I know some XFrog objects have this uniform twist, and indeed, if you don't have the software, you can't change that. Breaking up with several species is then the best way.

The staff will read this, so if they see room for improvement, they'll act, I'm sure.

JasonA

Thanks guys, Im going to try this today and see if it eliminates the problem.  Ill report back what happens.

Oshyan

Here are some thoughts and possible solutions from Matt:

QuoteIf they are talking about reflections of normal parts of the scene, such as trees, they are going to flicker because only one ray is traced per water micropolygon. I imagine its probably comparable to ray tracing trees with AA 1, but perhaps not quite as bad because detail blending (if its on) will average things out a bit.

Possible solutions, all of which will increase render times substantially. Choose one of the following:

1) enable soft reflections (with a very small non-zero softness) and you can control the number of samples. Reflection Shader only.

2) Increase render detail above 1

3) use an imported object for your water. Then it will be ray traced, therefore shaded multiple times per pixel, according to the Pixel Sampler settings.
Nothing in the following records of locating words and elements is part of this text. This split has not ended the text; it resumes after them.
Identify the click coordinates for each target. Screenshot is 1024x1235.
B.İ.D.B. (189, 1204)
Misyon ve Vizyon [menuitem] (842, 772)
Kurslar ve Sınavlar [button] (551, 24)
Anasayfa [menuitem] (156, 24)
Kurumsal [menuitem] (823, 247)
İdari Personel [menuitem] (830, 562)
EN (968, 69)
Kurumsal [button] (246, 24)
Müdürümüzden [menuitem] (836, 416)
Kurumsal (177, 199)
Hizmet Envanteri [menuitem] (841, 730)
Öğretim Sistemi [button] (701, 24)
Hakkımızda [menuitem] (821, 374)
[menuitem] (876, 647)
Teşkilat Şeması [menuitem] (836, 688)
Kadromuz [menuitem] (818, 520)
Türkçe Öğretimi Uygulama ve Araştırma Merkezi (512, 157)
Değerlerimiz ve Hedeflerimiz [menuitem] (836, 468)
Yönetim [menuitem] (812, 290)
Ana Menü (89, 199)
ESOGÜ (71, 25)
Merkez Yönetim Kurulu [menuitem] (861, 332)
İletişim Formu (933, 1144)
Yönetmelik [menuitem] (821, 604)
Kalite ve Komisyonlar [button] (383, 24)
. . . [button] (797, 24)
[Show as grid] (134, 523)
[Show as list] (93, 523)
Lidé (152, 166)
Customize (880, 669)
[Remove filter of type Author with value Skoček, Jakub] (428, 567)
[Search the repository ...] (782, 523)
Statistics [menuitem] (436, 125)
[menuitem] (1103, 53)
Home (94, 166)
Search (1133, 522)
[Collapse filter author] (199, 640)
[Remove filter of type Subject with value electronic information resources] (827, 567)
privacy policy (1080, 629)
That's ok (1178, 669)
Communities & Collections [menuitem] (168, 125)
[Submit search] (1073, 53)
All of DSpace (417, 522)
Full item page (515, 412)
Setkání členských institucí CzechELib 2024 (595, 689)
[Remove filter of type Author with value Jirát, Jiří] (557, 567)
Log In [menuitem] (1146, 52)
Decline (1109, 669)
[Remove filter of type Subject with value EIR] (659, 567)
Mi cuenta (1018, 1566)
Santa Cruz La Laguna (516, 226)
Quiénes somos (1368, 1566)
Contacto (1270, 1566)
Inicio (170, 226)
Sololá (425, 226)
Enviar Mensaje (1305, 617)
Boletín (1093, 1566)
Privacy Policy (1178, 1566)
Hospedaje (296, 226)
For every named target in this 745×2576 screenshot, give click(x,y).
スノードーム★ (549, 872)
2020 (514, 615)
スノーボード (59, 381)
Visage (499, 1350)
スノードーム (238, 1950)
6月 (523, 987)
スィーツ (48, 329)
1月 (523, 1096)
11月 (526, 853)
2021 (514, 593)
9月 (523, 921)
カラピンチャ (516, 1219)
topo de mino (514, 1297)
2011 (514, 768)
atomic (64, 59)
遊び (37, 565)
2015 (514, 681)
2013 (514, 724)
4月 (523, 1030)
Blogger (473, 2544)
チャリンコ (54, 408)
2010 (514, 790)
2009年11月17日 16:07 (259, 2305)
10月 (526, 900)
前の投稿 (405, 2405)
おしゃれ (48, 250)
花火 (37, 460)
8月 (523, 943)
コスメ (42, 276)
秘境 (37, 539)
This would be my preferred solution with v2.4 (we'll have better solutions available in future versions).

I don't know about the white specks, unless they are specular highlights from the sun.

- Oshyan

Tangled-Universe

Quote
2) Increase render detail >1.

Given Matt's explanation about tracing one ray per micropolygon and his 2nd suggestion to increase detail >1, I think I'm correct by saying you need to increase the ray detail multiplier.
By default it is set to 0.25 and if you increase it to 1 then more rays should be traced per polygon and you should get better accuracy.

Be aware this also greatly affects GI. To save rendertime you may reduce GI relative detail, as this will also be sampled 4 times denser with the increased ray detail multiplier.

Oshyan

Yes Martin, that made sense to me as well, and if I understand correctly, it should increase render time less than increasing *overall* detail.

- Oshyan

Tangled-Universe


Matt

Quote from: Tangled-Universe on October 15, 2012, 11:05:04 AM
If it's indeed ray traced reflections then *may be* it might help to increase the ray detail multiplier.
You can find that in the "render subdiv settings" node inside the render node's internal network.
This increases the amount of rays being calculated and I think it may therefore increase accuracy of the reflections and thus reduce flickering.

It doesn't change the number of rays that are traced. It only changes the detail in the micropolygons that are seen by the rays. I don't think it will help here - the water is quite rough so you don't really see any loss of detail in the micropolygons being hit by the rays.

Matt
Just because milk is white doesn't mean that clouds are made of milk.

Matt

Quote from: Tangled-Universe on October 17, 2012, 04:45:46 AM
Given Matt's explanation about tracing one ray per micropolygon and his 2nd suggestion to increase detail >1, I think I'm correct by saying you need to increase the ray detail multiplier.
By default it is set to 0.25 and if you increase it to 1 then more rays should be traced per polygon and you should get better accuracy.

Be aware this also greatly affects GI. To save rendertime you may reduce GI relative detail, as this will also be sampled 4 times denser with the increased ray detail multiplier.

It won't change the number of rays or the number of GI samples taken, but it increases the detail of the geometry seen by the reflections and GI rays.

Matt
Just because milk is white doesn't mean that clouds are made of milk.

Tangled-Universe

Thanks for pointing the mistake, twice ;)
I think this misconception has always been there, given Oshyan's confirmation. I guess it's subject for the ongoing documentation then.

So, now we know I was wrong, but it might be more helpful to know what it is instead of what it is not? ;)

Oshyan

Well, I said it made sense to me, I didn't say it was correct (as in I knew it was). ;)

I think "it increases the detail of the geometry seen by the reflections and GI rays" says it, doesn't it? It does not fire more rays (more samples), it just uses higher detail geometry for the samples it does take.